Published: Wednesday 30 September 2009

-- On your inspiration
I studied engineering, but was convinced I was not meant for it. During my stint with Ford Foundation, I worked with a doctor couple from Johns Hopkins University, USA. They were training rural women in Maharashtra as community health workers. I realized that is exactly what I wanted to do.

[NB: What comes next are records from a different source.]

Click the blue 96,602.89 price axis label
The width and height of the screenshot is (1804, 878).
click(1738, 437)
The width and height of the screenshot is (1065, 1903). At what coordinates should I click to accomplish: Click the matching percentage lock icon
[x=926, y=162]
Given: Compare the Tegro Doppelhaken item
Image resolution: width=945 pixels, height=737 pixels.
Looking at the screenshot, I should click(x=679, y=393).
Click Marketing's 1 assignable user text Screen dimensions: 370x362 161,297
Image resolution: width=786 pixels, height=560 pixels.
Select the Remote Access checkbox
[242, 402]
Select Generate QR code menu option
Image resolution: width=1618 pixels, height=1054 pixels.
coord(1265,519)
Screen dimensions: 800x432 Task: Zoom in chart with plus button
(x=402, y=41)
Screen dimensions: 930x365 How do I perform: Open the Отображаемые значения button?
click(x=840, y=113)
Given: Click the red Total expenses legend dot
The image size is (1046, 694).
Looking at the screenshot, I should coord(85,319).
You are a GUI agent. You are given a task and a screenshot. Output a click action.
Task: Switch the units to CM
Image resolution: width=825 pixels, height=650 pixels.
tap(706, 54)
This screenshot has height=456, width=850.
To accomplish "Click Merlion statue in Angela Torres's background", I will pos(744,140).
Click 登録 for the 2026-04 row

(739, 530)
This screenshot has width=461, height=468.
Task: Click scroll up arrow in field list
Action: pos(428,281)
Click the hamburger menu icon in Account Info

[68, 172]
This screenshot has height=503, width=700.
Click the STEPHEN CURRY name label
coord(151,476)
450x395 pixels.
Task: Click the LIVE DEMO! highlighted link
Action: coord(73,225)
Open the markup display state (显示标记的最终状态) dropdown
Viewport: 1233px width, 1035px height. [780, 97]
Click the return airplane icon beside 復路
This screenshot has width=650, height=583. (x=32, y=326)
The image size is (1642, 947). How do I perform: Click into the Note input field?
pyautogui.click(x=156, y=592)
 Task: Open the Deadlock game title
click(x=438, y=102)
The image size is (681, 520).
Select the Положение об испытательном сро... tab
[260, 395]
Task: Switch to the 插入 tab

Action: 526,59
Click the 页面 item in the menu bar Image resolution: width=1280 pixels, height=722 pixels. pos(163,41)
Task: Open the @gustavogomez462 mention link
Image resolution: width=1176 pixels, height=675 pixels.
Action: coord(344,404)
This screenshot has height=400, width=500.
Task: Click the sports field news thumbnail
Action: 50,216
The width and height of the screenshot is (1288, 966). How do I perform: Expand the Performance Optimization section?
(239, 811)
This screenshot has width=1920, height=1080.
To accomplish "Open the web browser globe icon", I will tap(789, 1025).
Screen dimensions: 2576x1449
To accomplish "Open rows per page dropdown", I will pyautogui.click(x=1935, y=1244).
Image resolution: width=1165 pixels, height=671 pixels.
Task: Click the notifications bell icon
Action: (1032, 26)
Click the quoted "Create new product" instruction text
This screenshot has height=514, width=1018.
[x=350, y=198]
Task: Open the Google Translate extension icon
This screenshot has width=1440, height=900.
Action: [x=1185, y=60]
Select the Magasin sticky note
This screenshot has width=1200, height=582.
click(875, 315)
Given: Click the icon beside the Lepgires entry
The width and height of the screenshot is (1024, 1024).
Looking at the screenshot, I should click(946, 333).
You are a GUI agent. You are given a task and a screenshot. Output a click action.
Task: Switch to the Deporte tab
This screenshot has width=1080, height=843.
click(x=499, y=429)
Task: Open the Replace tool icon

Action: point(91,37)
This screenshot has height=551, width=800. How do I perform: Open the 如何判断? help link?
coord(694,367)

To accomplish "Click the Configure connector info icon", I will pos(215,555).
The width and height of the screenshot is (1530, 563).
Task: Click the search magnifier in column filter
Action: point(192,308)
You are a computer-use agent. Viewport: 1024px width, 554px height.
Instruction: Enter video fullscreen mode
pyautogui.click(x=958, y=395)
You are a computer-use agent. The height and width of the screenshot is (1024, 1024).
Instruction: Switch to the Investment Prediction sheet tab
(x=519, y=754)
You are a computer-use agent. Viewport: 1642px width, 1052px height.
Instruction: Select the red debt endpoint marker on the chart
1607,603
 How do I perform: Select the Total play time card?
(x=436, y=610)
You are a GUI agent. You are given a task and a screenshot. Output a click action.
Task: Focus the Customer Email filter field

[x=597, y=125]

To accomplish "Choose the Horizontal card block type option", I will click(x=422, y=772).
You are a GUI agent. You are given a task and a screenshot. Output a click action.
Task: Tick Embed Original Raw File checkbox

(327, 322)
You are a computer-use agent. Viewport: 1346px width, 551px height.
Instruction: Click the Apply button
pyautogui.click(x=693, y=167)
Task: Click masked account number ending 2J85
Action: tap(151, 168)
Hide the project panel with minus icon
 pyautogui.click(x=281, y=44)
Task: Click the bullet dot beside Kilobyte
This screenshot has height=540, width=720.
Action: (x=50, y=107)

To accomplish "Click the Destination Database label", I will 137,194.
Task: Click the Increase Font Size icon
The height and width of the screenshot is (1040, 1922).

I conceived of the organization, but Vijay Mahajan, the co-founder of PRADAN, was instrumental in giving it shape. PRADAN works in seven states, mostly in tribal areas. The focus is on enhancing means of income through improving agriculture and irrigation, and by promoting home-based industry like poultry.

On PRADAN's impact
Migration has reduced and spending on food and education has increased in the areas where we work. Our next priority is to manage rainwater. If water is taken care of, food productivity will further increase. Two economists are studying our initiatives.

On your favourite project
PRADAN has done path-breaking work in silk farming in tussar-producing areas. Tribals in Jharkhand and Bihar were trained to identify disease-free eggs using a simple microscope and taught to increase productivity through new silkworm rearing techniques. The weavers were brought together to ensure they get better price from traders. Many are returning to sericulture as tussar has become more remunerative.

On people's response
It varies. For example, people were initially hesitant in accepting system of rice intensification (entailing use of less water and changing sowing pattern). Acceptance is quicker in places where district administration is cooperative. People in Jharkhand have been the most enthusiastic.